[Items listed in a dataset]
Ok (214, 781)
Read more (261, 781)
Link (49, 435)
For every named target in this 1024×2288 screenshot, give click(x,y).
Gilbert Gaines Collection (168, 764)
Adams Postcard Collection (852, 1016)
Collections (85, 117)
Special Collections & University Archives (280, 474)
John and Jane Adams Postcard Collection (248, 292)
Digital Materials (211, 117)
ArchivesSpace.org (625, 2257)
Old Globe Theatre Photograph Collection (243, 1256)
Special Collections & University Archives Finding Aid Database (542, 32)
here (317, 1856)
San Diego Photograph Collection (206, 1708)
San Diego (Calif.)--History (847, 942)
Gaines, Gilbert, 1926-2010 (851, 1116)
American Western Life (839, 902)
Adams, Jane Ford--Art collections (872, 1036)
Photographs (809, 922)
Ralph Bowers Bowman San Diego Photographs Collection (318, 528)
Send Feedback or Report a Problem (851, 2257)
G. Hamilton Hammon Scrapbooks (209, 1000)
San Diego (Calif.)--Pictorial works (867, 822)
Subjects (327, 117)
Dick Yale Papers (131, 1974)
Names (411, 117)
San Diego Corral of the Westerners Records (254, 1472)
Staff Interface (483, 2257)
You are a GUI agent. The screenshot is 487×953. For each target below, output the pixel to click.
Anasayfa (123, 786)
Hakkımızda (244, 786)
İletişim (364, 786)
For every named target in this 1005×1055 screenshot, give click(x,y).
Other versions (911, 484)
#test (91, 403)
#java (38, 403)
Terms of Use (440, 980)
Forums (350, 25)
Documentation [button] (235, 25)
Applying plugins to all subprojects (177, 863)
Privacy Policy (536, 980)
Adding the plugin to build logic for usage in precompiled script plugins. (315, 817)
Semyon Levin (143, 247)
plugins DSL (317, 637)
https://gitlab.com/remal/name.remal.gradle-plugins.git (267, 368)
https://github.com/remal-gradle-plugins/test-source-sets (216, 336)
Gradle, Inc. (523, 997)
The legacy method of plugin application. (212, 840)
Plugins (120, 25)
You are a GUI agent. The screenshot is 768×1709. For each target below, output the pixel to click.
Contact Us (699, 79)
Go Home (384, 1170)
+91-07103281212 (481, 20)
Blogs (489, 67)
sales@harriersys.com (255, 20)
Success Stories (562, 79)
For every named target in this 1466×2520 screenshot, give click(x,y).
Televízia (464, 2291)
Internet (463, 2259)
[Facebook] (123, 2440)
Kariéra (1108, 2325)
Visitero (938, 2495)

(GIVEN PROBLEM): Pick out every line of the listing that contains the word "Postcard" and copy each one.

(TASK RESULT):
Adams Postcard Collection (852, 1016)
John and Jane Adams Postcard Collection (248, 292)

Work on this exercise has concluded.